The Democratic leadership in Guantanamo Bay. All of the TV networks except Fox News shut down. The internet, the NYT, and the WaPo subject to strict censorship. Religious tests imposed on all officeholders. Could it happen in a Trump second term?

“You’ve been watching too many movies,” I hear you say. “Trump is too lazy and egotistical to be an American Franco. All he wants is to have everyone suck up to him, and to be able to run the country in the sleazy way he ran the Trump Organization. That’s a danger, to be sure, but it isn’t fascism.”

All of that is true as far as it goes, but it ignores the role of William Barr. Barr is a true believer in maximizing executive power and a Flight 93 Republican; he (manifestly wrongly) thinks the country was established by and for conservative Christians, that our founding values are being undermined on a daily basis by rampant secularism in the courts, blue states, and the media, and that the plane must be crashed in order to save it. He is limited in his pursuit of this agenda only by political realities and some nodding concerns about professional ethics.
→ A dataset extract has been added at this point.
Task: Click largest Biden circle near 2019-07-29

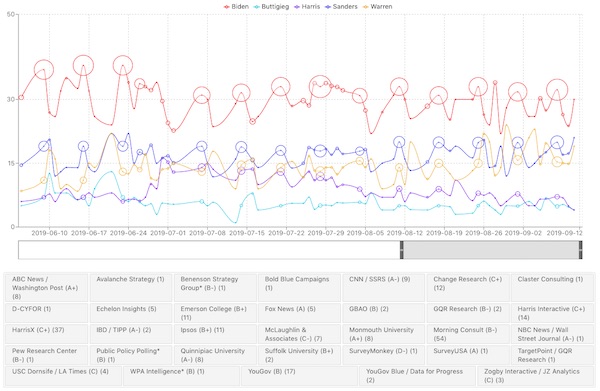Action: (320, 86)
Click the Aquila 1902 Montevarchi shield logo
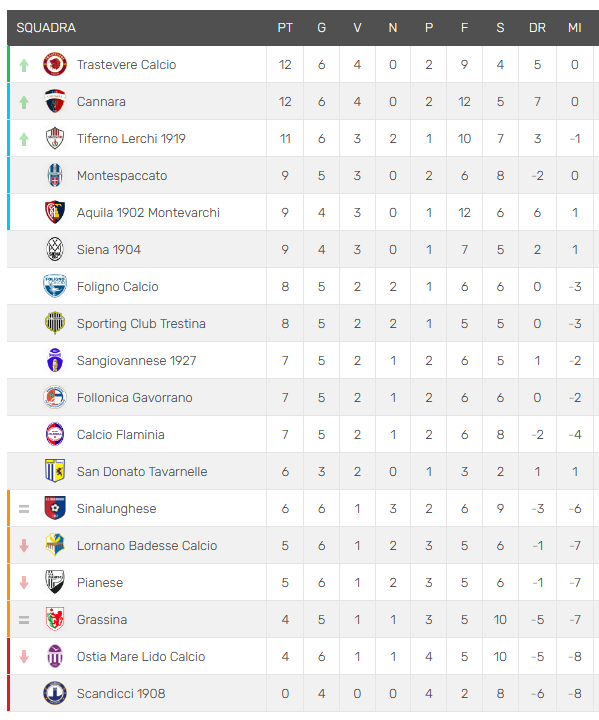Viewport: 599px width, 720px height. [x=55, y=213]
Barr can only nibble around the edges as long as we’re at peace. Give him an unpopular war, and the gloves will come off. The Trump Supreme Court will close its eyes and pretend that we’re in a national crisis similar to the Civil War, and our civil liberties will be gone, just like that. The country will be “saved” for the conservative Christian minority–i.e., “real America.”

In spite of the many constraints the system will put on him, Bernie Sanders would be a terrible president. The markets will dive, and Xi and Putin will run amok. He isn’t a threat to our liberties, however, and the pursuit of happiness means more than money. And that, my friends, is why we have to vote for him if he is the nominee.